CRITIQUEGHOSTRUNNERCritique réalisée à partir d’une version presse.
Dès son annonce lors de la Gamescom 2019, Ghostrunner est devenu un jeu attendu, tant par les joueurs que par la presse. Un an plus tard, sa version démo était disponible et a confirmé cette attente. Le jeu est devenu une véritable hype sous l’égide de nombreux vidéastes qui ont vite crié au génie. Si l’univers cyberpunk particulièrement maitrisé de Ghostrunner est une composante majeure de son succès, son gameplay particulièrement nerveux l’est tout autant. Qualifié tantôt de mélange entre Mirror’s Edge et Dishonored par la presse spécialisée, ou entre Superhot et Titanfall par d’autres, Ghostrunner revêt en réalité une personnalité propre et ne peut être limité à être décrit comme un simple mélange d’autres titres, même si certaines influences sont évidentes. Disponible dans sa version complète depuis le 27 octobre 2020, le verdict peut enfin tomber pour la nouvelle création des développeurs de One More Level. Alors finalement, cette hype et cet engouement sont-ils justifiés ? Ou alors le jeu s’avère-t-il décevant ?
Incarnons le Ghostrunner et penchons-nous sur la question.

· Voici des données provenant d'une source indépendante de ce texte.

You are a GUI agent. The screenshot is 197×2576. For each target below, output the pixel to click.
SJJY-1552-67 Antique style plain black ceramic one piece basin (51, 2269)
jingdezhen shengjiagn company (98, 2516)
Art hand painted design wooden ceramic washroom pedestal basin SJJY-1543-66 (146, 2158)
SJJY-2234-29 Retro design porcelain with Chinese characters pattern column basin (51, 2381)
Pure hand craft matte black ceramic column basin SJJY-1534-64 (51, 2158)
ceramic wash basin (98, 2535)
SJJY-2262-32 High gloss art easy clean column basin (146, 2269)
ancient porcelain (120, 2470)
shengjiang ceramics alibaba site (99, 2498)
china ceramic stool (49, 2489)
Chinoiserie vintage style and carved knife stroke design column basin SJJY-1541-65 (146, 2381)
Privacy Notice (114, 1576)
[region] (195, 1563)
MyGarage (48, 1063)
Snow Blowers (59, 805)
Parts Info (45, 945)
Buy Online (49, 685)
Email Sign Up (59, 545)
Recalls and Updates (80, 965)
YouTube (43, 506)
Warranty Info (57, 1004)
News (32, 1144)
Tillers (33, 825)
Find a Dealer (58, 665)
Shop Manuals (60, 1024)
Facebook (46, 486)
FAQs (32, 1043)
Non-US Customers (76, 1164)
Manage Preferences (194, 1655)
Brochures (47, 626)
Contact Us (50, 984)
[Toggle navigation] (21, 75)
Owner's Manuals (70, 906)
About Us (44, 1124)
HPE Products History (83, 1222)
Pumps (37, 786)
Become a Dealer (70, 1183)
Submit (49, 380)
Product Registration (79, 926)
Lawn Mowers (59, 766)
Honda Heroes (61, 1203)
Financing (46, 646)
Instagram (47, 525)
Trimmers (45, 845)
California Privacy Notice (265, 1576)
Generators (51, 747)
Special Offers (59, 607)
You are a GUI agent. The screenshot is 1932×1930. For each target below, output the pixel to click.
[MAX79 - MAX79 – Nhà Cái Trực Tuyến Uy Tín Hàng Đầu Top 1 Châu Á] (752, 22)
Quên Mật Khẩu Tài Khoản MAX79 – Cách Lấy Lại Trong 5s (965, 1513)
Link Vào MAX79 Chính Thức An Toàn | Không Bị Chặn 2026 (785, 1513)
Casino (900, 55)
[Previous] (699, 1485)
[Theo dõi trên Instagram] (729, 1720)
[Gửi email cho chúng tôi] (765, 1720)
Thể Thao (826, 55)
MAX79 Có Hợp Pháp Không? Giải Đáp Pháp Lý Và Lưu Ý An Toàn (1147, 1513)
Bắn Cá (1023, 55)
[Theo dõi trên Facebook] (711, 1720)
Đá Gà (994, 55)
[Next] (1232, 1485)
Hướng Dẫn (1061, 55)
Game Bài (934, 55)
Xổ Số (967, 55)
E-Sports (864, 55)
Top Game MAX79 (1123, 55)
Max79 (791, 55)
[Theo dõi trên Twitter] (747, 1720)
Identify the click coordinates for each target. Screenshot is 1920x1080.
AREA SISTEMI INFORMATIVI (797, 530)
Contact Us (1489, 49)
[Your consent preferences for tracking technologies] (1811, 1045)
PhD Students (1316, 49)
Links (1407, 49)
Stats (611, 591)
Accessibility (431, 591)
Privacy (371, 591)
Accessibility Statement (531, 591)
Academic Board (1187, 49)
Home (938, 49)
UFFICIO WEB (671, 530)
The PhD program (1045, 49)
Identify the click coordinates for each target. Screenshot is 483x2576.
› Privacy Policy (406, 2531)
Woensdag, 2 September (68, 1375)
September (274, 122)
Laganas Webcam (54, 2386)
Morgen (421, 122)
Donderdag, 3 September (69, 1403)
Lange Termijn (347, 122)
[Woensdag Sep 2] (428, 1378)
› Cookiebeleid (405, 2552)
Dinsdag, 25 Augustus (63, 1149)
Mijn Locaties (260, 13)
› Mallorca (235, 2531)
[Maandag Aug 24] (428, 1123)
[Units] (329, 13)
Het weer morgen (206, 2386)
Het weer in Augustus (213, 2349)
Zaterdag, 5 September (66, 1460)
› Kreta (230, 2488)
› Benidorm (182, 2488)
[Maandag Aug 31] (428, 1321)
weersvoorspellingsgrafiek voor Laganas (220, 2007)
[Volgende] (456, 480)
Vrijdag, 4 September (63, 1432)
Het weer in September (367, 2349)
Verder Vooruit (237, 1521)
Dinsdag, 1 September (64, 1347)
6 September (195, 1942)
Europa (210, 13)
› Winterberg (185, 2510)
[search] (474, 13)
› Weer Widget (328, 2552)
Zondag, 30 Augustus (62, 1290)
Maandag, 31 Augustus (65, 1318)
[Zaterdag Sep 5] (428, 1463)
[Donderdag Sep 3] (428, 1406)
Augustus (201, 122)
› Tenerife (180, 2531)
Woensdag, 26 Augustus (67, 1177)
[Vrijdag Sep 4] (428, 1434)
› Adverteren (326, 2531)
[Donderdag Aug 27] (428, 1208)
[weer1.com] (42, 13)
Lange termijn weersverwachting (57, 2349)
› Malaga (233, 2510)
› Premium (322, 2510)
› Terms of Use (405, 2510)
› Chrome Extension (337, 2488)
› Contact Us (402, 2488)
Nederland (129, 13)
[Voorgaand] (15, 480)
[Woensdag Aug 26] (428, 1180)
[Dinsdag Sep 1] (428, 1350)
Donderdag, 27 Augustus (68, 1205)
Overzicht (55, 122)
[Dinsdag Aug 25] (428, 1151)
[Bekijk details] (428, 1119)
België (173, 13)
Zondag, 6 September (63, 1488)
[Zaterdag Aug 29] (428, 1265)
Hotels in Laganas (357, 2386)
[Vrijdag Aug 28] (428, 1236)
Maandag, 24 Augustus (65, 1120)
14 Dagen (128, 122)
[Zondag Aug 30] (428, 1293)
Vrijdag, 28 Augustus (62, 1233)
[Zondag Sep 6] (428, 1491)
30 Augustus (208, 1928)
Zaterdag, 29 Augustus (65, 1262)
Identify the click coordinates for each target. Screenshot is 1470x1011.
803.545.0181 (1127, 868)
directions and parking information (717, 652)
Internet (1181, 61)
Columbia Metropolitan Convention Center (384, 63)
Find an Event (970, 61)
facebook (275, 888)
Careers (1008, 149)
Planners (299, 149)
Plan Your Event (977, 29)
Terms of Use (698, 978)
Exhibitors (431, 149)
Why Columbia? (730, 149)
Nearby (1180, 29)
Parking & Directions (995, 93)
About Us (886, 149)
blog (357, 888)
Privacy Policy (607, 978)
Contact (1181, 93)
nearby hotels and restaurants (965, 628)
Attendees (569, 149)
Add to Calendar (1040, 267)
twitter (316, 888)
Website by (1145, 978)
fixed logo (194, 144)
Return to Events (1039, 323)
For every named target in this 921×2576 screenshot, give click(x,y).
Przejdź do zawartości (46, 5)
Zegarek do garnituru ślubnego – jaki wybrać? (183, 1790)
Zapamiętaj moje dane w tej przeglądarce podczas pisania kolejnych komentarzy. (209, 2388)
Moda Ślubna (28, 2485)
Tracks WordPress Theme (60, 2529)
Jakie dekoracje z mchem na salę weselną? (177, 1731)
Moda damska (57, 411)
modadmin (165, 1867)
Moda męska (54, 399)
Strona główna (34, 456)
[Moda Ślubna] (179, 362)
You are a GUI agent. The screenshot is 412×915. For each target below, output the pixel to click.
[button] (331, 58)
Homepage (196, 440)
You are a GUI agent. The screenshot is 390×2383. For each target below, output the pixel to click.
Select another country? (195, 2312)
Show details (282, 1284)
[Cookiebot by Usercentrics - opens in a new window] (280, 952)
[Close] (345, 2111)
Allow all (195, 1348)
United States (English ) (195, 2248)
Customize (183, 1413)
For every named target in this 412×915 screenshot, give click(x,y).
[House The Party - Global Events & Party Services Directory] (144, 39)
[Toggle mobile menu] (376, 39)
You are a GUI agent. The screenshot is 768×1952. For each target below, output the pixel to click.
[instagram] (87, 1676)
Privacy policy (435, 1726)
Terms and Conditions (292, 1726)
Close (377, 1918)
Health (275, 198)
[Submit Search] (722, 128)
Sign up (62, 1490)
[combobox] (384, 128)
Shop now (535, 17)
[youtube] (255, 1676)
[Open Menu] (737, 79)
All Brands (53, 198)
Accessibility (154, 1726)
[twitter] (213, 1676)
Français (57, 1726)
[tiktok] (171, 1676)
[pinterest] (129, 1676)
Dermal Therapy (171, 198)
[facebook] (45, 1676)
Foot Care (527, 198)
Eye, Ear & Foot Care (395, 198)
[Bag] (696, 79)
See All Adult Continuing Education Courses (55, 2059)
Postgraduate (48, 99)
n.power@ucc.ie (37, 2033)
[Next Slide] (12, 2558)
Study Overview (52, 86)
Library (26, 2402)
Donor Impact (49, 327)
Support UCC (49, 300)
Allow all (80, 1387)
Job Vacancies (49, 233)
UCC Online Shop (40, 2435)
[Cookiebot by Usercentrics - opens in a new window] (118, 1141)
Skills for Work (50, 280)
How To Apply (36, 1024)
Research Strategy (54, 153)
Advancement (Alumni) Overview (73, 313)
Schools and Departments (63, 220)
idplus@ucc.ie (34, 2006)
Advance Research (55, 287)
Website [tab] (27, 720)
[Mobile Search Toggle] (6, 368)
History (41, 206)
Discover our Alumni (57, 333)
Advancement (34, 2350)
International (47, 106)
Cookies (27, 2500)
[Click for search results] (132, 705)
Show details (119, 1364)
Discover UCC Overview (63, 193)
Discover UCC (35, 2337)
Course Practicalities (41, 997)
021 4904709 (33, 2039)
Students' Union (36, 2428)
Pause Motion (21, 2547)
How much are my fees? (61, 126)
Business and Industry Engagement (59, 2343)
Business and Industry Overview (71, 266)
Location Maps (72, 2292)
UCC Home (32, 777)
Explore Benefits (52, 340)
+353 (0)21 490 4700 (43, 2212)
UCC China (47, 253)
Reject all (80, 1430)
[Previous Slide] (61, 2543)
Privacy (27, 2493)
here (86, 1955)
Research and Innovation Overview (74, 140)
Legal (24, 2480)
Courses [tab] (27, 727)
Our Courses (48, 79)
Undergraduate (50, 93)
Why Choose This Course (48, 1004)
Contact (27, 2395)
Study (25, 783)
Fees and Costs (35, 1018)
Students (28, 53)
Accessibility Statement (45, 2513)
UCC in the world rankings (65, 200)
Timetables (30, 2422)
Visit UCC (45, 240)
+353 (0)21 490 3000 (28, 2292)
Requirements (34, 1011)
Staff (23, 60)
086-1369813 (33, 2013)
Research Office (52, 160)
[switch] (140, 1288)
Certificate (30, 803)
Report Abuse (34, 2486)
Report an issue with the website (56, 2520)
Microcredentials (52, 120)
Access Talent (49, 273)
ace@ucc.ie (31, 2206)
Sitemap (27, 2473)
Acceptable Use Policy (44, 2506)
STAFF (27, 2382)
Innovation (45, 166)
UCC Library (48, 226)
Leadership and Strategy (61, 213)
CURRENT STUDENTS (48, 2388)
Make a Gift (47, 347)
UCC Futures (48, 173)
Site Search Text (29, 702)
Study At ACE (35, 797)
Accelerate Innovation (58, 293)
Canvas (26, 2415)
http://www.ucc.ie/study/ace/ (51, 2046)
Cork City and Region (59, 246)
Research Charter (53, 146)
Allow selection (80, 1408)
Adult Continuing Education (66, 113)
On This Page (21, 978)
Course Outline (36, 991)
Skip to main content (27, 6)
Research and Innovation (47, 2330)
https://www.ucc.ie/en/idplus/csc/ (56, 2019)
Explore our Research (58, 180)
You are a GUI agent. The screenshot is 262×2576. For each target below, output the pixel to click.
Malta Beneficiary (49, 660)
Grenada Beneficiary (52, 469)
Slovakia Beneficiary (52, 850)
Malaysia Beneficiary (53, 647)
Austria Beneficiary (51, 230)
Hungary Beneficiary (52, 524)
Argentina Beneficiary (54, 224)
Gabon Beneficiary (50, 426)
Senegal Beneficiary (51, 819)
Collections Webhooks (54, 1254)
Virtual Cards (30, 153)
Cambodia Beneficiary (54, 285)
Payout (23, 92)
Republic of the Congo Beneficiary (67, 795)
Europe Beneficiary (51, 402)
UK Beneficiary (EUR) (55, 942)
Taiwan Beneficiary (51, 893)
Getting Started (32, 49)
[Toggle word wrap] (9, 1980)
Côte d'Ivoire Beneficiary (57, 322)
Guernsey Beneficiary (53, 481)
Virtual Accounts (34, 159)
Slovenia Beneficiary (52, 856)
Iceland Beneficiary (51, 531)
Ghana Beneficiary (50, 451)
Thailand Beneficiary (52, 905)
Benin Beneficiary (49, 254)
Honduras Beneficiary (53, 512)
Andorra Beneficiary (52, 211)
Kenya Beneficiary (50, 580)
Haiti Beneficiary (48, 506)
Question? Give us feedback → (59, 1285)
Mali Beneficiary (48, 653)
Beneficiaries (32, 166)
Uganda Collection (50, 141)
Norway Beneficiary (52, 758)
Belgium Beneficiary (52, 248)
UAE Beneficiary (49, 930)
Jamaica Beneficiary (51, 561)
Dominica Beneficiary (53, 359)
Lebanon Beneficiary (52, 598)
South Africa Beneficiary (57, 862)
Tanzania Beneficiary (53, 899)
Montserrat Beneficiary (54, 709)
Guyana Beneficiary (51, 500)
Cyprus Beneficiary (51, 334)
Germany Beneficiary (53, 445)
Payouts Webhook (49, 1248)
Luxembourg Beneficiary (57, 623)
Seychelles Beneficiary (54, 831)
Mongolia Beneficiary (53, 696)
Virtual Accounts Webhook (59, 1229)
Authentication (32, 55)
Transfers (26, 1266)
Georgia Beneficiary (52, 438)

Artwork officiel du jeu. On remarque assez vite l’ambiance cyberpunk et on distingue l’immense tour que le joueur doit gravir durant l’aventure.
UNE NARRATION QUI AURAIT PU ÊTRE INTÉRESSANTE…
Dans Ghostrunner, tout n’est que vitesse, réflexe et adaptation. Une histoire a été pensée et construite autour pour enrober cette recette, malheureusement, on se rend très vite compte que celle-ci n’a sûrement pas bénéficié du même soin que les autres aspects du jeu. D’ailleurs, dans l’ensemble de l’aventure, il n’y a que deux ou trois cinématiques, pas une de plus. En tant que joueur, on a vraiment du mal à se sentir investi dans la mission du Ghostrunner, puisque on n’est jamais réellement plongé dans l’univers. Impossible également de s’attacher aux personnages, si ce n’est celui que vous incarnez, puisque vous ne rencontrez aucun PNJ. Vos seules interactions se limitent à des conversations audio avec deux personnages qui sont « dans votre tête ». Nous avons tout un monde à sauver, mais quel monde ? Nous ne rencontrons personne, nous ne voyons personne, pas même la seule humaine avec laquelle nous entrons en contact ! C’est un point particulièrement décevant du jeu, du moins, pour ceux qui réclament une histoire… En effet, Ghostrunner est un jeu profondément pensé autour de son gameplay, et plus particulièrement, autour de de la pratique du speedrun. Cette réalité dessert la compréhension de l’histoire pour ceux qui ne maitrisent pas totalement l’anglais puisque, même si le jeu bénéficie d’un sous-titrage en français, l’audio est quant à lui exclusivement en anglais. Le problème qui en résulte, c’est que l’action permanente vous empêche de pouvoir lire tranquillement les dialogues. Vous pouvez vous arrêter pour les lire, mais cela a tendance à casser le rythme, et ce n’est franchement pas instinctif.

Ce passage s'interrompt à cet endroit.